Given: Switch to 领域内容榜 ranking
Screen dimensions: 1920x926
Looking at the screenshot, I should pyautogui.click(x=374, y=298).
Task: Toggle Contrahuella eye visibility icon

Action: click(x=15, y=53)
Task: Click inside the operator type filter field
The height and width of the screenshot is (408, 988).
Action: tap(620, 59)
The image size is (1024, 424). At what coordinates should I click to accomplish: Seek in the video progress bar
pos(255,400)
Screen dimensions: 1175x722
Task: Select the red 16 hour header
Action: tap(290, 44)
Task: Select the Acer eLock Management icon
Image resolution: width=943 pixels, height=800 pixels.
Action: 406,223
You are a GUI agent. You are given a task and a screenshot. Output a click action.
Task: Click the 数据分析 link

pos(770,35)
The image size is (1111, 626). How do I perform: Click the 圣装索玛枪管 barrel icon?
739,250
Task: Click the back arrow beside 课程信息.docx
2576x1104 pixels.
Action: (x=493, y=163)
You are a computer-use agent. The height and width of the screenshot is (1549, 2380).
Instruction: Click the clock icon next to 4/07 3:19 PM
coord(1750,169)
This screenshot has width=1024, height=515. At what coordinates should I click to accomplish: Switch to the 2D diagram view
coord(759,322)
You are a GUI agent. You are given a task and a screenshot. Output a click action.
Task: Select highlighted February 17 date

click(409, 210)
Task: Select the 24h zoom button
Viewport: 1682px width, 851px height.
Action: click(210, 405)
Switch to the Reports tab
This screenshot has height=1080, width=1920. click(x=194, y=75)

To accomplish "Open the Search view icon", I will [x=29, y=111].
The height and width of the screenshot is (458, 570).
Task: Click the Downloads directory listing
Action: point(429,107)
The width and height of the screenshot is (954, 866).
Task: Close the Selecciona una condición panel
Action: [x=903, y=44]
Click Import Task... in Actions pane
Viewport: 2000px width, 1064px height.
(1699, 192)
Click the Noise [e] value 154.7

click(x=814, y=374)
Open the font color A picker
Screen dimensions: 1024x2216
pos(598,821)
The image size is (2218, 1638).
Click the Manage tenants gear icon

> [Exercise details]
Copy the lines starting at the one that contains "The image size is (2218, 1638)." and ending at the end of the records, substituting "cog" for "gear" and leaving everything else unchanged.

> [Written reply]
The image size is (2218, 1638).
Click the Manage tenants cog icon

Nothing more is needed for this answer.